As published on icaew.com, Thursday 25 February, 2021.
Fair and effective taxation in the single market continues to be hampered by insufficient sharing of tax information, according to a recent report issued by the European Court of Auditors.
In a report assessing the effectiveness of the system between 2014 and 2019, the European Court of Auditors (ECA) estimates that between €50bn and €70bn in revenues are lost to corporate tax avoidance, a figure that reaches some €190bn if special tax arrangements and tax collection inefficiencies are also included. While EU rules have granted tax administrations access to significant volumes of tax data, the information exchanged is often of limited quality or poorly used.
The report is based on audits carried out in Cyprus, Italy, The Netherlands, Poland and Spain.
While the collection of taxes remains the responsibility of the tax authorities of individual member states, the ECA report notes that in recent years significant efforts have been made to make tax systems across the EU more transparent, accountable and effective. It highlights the system put in place to exchange tax and financial accounts information as central to such efforts, built around the (repeatedly tightened) 2011 Directive on Administrative Cooperation (DAC).
The legislative framework for the exchange of tax information is seen as being transparent and logical by the ECA. According to the report, where data is accurate, complete and timely, the system can work well and exchanges on request and spontaneous exchanges are effective. Simultaneous controls on taxpayers of common interest by two or more member states were also flagged as successful tools to assess the taxation of cross-border transactions.
However, the report also highlights significant gaps in the framework when it comes to stemming tax avoidance and evasion. Cryptocurrencies, for instance, are not subject to mandatory reporting and remain largely untaxed.
The report identifies several issues with implementation, including the limited use that member states make of the significant volume of information exchanged automatically. Of particular concern is the lack of focus on tackling poor data quality and limited support in the field of data analysis. Of those member states visited by the Court, most member states do not audit reporting entities to ensure the quality and completeness of data before it is shared with other EU tax authorities.
Member states are only required to report readily available data, which has led to large differences in the categories of information shared across the EU. Another ‘data completeness’ issue identified by the ECA is the failure to often match tax identification numbers across member states thereby hampering the ability of authorities to identify relevant taxpayers and correctly assess their related taxes.
The lack of a uniform set of performance indicators across the EU to measure the effectiveness of the tax information exchanged makes it more difficult to assess how the system is working, according to the report. It also makes it more difficult to have a full view of the areas most affected by tax avoidance and evasion, seen as key to taking appropriate corrective measures.
Deficiencies in the Commission’s monitoring are highlighted, particularly a lack of on-the-spot visits in member states and only limited assessment of how effective and deterrent sanctions for non-compliance are.
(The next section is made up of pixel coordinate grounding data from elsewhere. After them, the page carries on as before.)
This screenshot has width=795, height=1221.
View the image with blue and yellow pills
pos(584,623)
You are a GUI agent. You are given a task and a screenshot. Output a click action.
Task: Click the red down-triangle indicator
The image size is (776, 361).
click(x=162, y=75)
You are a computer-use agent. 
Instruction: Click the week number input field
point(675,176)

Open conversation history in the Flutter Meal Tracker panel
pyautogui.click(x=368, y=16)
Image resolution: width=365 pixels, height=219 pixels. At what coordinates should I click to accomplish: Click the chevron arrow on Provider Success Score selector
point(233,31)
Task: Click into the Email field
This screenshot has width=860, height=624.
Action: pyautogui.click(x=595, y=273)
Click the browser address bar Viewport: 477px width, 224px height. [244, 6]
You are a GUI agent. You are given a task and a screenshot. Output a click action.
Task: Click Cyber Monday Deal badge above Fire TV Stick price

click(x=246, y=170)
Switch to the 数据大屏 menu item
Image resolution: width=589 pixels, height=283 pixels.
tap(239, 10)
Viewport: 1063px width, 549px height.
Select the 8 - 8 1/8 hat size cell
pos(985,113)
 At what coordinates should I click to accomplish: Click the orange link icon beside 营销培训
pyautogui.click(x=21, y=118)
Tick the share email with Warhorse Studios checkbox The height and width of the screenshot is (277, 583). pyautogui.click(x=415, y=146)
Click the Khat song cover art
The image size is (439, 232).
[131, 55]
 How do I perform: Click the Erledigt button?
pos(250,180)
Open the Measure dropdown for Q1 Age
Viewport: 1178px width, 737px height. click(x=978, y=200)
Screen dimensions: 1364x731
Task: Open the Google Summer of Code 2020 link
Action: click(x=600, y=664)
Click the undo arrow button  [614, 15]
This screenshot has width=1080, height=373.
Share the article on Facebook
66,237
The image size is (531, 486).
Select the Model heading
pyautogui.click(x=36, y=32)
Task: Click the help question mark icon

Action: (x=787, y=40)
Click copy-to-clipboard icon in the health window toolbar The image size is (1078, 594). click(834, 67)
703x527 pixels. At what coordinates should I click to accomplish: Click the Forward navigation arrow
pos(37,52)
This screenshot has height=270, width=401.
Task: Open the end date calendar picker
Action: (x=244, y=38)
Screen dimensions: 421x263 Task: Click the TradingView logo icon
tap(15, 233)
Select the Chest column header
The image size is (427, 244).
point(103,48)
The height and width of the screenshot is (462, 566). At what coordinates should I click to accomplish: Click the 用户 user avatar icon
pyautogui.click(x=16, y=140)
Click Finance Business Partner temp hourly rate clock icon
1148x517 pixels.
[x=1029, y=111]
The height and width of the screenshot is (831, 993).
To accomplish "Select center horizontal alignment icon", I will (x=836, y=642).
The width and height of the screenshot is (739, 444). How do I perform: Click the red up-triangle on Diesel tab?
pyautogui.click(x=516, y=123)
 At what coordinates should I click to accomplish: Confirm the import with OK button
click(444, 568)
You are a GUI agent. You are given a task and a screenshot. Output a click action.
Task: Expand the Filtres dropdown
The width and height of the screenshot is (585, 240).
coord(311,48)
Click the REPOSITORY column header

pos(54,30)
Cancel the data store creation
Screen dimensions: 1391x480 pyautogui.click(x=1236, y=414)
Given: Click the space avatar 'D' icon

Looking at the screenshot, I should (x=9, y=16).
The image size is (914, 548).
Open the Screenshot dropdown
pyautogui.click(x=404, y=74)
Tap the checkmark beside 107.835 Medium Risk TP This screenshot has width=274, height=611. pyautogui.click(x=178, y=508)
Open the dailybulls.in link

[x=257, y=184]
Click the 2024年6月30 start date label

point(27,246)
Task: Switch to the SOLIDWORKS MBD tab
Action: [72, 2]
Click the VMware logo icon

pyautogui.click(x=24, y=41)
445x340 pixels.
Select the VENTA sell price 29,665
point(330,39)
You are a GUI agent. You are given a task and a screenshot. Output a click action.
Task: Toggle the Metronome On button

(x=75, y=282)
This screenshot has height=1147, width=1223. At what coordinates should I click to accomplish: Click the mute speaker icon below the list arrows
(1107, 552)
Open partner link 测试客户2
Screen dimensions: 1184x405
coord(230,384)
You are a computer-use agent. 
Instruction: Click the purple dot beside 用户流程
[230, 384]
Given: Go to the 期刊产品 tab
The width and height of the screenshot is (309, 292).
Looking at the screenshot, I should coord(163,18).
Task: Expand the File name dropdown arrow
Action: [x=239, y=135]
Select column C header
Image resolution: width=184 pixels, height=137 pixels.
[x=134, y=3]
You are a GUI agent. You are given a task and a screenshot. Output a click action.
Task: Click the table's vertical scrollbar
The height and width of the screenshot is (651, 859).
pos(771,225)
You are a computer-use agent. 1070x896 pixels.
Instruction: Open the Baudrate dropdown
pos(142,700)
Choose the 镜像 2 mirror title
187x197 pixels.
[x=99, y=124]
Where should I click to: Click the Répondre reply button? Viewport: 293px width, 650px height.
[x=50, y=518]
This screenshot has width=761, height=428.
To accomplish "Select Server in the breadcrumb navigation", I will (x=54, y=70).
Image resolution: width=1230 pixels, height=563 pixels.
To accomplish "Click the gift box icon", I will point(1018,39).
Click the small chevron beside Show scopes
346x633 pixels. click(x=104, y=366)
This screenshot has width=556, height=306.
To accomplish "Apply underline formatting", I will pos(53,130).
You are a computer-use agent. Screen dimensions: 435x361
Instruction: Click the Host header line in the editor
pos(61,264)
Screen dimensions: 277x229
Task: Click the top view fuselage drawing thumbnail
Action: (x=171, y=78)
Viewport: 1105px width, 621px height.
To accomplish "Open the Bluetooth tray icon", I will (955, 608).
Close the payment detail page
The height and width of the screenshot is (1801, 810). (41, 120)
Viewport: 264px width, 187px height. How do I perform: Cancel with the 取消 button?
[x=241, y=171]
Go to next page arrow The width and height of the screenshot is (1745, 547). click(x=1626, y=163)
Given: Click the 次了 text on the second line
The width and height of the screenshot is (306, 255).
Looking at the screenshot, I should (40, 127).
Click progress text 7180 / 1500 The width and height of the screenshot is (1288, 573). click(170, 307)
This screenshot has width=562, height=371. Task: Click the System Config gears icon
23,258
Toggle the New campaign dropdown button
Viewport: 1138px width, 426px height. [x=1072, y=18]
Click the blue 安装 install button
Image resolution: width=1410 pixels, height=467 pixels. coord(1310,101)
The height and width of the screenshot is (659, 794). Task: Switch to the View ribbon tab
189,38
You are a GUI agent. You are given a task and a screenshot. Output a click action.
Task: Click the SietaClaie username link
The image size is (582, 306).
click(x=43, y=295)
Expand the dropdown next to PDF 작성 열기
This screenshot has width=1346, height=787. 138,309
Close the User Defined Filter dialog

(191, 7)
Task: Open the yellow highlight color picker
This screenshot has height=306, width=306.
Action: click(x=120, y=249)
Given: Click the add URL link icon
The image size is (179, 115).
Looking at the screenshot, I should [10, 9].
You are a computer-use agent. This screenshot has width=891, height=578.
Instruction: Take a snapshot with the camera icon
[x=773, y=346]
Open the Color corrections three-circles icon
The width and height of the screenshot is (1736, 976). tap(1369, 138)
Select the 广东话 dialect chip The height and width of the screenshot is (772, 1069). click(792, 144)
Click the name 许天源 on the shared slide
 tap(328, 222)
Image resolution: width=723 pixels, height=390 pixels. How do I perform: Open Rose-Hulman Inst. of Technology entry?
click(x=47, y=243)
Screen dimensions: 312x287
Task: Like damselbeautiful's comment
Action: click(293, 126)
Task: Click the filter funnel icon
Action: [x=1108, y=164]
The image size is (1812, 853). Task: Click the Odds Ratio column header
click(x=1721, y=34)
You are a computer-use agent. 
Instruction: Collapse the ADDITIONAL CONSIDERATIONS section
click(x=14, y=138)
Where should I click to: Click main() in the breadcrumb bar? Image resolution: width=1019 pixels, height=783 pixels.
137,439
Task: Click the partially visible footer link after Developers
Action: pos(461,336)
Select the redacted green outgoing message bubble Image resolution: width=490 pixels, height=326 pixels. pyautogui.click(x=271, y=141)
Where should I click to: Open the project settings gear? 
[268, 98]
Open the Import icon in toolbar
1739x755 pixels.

The Court also calls for a more proactive role for the Commission in providing guidance to help countries analyse the data that is received to help raise the relevant tax revenue.
The Court makes several recommendations to improve the effectiveness of tax data exchange. While directed primarily at the five member states visited and the Commission, the suggested actions have wider relevance too.
The Commission is invited to take more direct and effective actions to address problems with poor quality data, backed up by new legislative proposals to ensure that all relevant income information is subject to data exchange. Action on this is needed by the end of 2022, according to the Court. Better guidance, greater sharing of best practices and more monitoring is also required. A common framework for measuring the benefits of the system should also be established by the Commission, together with member states.
Turning to member states, the report stresses the importance of ensuring that data exchanged is complete and of sufficient quality. Systematic risk analysis procedures should be in place to deal with incoming information to make better use of the tax data exchanged.